# HELP! -Check Engine Light



## kbutler1091 (Jun 19, 2012)

Hi, I have a 1989 325i. Its in excellent condition with little to no damage with 70,000 miles. Last week, I accidentally left my light on and my battery was dead. In attempt to help me my brother tried to jump the battery. But failed terribly by accidentally putting the positive on the negative, and negative wire on the positive. There were sparks but we quickly realized our mistake and corrected it. Everything seems fine now except my stereo won't work and my check light continuously flashes, and a red light over the check engine stays on. Everything seems fine so does anyone know what maybe wrong?


----------



## kyfdx (Aug 4, 2003)

kbutler1091 said:


> Hi, I have a 1989 325i. Its in excellent condition with little to no damage with 70,000 miles. Last week, I accidentally left my light on and my battery was dead. In attempt to help me my brother tried to jump the battery. But failed terribly by accidentally putting the positive on the negative, and negative wire on the positive. There were sparks but we quickly realized our mistake and corrected it. Everything seems fine now except my stereo won't work and my check light continuously flashes, and a red light over the check engine stays on. Everything seems fine so does anyone know what maybe wrong?

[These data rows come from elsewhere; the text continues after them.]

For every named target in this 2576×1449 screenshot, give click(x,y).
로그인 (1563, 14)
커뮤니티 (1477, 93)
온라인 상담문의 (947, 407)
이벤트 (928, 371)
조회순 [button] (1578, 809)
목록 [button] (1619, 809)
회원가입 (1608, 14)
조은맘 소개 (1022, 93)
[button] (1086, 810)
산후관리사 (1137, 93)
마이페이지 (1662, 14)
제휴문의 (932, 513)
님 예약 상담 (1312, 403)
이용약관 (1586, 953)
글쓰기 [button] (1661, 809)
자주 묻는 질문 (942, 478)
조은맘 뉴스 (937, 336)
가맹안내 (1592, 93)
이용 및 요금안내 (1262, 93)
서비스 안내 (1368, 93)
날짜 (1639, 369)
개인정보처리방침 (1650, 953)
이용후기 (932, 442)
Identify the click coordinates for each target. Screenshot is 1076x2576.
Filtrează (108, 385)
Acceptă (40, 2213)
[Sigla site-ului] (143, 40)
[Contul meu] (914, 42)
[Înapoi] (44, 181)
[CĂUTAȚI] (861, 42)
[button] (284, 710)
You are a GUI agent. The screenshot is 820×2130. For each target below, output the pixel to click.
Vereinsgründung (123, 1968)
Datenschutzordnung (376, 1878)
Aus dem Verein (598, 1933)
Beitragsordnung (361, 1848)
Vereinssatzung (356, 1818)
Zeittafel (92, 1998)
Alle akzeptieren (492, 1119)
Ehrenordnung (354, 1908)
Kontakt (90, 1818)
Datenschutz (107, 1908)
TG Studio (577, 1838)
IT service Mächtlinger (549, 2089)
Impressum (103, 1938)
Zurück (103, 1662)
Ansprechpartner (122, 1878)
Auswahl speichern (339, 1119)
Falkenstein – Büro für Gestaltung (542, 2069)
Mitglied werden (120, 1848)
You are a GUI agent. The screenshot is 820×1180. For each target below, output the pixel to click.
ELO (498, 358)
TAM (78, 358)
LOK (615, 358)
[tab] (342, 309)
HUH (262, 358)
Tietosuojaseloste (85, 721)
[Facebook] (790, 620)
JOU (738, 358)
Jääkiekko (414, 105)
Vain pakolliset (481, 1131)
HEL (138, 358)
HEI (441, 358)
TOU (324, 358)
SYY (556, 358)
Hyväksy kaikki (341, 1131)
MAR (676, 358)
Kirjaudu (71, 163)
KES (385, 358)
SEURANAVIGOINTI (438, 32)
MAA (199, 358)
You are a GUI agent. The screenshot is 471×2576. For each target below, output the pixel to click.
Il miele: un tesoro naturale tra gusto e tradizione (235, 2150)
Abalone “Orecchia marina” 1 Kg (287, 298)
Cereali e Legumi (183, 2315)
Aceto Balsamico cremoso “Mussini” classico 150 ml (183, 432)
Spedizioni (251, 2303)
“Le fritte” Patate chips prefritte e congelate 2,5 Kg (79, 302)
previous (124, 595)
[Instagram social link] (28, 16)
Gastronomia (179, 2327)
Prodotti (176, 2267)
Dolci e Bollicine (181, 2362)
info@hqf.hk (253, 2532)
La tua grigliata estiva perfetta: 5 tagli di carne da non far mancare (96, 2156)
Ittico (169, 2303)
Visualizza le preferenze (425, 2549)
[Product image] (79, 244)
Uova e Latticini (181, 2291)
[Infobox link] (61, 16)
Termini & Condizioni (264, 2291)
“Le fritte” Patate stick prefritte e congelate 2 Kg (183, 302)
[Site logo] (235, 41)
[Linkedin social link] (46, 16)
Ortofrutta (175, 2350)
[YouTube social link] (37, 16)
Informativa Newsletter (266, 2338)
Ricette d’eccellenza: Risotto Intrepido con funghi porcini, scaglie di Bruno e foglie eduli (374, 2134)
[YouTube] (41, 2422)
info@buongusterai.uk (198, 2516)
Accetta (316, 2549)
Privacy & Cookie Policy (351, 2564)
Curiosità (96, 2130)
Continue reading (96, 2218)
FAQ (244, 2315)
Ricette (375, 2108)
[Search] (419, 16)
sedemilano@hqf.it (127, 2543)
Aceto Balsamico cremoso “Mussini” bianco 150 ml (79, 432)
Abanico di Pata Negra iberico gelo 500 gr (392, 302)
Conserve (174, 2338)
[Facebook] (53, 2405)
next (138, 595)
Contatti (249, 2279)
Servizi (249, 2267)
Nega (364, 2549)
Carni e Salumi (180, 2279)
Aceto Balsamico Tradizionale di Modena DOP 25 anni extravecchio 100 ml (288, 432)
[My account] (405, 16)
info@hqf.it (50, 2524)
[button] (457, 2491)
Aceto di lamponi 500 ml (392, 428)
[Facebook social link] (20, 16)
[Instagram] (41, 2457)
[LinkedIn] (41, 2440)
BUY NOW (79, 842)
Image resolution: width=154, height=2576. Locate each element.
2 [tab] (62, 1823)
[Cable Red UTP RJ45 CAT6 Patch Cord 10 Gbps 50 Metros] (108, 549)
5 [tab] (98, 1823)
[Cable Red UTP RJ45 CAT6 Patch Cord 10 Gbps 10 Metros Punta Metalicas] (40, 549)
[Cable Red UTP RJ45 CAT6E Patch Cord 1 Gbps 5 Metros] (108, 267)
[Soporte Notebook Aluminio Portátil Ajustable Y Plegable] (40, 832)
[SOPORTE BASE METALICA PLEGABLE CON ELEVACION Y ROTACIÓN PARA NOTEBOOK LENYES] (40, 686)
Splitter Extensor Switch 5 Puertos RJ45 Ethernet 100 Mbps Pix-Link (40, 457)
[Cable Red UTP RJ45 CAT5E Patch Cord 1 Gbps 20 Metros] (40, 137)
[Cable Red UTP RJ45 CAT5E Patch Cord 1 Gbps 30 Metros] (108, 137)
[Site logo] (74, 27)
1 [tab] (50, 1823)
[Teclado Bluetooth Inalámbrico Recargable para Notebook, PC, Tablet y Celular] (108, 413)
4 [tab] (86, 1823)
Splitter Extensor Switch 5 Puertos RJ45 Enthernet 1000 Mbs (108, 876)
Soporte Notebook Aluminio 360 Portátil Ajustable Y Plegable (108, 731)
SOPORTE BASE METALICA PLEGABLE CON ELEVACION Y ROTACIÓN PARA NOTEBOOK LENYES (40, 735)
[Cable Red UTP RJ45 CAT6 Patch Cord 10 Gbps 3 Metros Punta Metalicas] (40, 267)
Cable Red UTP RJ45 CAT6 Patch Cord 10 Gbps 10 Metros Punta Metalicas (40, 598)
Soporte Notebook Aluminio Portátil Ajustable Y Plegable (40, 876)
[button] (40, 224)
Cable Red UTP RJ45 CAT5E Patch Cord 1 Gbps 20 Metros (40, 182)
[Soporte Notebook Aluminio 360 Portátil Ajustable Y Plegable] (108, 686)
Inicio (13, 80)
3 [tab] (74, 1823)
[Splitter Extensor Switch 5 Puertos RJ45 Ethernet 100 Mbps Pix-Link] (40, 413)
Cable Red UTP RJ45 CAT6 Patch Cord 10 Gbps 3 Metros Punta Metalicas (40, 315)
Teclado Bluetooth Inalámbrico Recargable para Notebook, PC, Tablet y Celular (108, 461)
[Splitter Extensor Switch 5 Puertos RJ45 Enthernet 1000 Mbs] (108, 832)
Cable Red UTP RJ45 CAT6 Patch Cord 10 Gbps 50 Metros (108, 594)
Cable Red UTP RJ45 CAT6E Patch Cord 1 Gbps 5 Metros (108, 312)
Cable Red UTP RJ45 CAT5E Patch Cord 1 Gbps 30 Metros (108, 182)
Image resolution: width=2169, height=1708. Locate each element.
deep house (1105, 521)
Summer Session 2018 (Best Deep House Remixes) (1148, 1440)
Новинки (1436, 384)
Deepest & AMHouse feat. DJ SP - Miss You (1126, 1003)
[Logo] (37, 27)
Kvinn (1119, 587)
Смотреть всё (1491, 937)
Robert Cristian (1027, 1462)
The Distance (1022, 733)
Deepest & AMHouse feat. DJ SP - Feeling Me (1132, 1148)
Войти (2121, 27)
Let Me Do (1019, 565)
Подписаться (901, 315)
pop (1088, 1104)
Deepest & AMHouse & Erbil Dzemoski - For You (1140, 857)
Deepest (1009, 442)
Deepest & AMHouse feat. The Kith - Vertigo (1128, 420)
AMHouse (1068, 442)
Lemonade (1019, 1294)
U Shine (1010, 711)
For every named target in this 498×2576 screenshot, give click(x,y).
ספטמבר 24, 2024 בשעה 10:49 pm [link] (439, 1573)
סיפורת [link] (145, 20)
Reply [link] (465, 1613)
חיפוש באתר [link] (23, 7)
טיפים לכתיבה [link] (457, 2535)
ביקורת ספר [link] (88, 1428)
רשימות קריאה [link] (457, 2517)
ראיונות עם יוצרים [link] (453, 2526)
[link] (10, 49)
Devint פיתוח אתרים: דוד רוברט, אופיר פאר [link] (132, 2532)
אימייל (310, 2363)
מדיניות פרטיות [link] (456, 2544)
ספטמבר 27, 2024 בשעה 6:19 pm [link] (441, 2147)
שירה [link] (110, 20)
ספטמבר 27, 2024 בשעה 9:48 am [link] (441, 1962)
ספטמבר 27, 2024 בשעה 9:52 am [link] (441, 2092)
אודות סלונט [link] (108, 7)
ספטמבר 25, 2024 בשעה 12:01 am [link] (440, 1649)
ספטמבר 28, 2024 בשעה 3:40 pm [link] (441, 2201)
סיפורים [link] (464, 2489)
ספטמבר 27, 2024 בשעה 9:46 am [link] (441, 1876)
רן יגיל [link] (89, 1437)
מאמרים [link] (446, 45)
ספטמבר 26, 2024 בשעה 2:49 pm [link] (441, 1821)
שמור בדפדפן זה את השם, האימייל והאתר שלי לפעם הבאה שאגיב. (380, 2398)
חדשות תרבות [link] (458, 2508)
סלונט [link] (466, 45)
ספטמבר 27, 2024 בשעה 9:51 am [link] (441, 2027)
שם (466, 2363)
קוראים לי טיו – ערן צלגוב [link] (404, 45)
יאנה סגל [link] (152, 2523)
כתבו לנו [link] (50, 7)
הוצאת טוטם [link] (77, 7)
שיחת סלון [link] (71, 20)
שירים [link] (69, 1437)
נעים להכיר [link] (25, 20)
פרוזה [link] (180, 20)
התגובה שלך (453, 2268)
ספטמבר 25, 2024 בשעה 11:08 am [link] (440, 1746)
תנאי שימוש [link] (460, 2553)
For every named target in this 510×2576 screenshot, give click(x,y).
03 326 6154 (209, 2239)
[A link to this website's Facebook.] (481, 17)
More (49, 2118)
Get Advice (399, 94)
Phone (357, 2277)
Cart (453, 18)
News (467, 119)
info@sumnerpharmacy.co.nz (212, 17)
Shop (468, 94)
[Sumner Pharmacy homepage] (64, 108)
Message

Much better chance of a response if you post in the 3-series section under E30...


----------



## ProRail (May 31, 2006)

kbutler1091 said:


> Hi, I have a 1989 325i. Its in excellent condition with little to no damage with 70,000 miles. Last week, I accidentally left my light on and my battery was dead. In attempt to help me my brother tried to jump the battery. But failed terribly by accidentally putting the positive on the negative, and negative wire on the positive. There were sparks but we quickly realized our mistake and corrected it. Everything seems fine now except my stereo won't work and my check light continuously flashes, and a red light over the check engine stays on. Everything seems fine so *does anyone know what maybe wrong?*


I think you explained it pretty well.


----------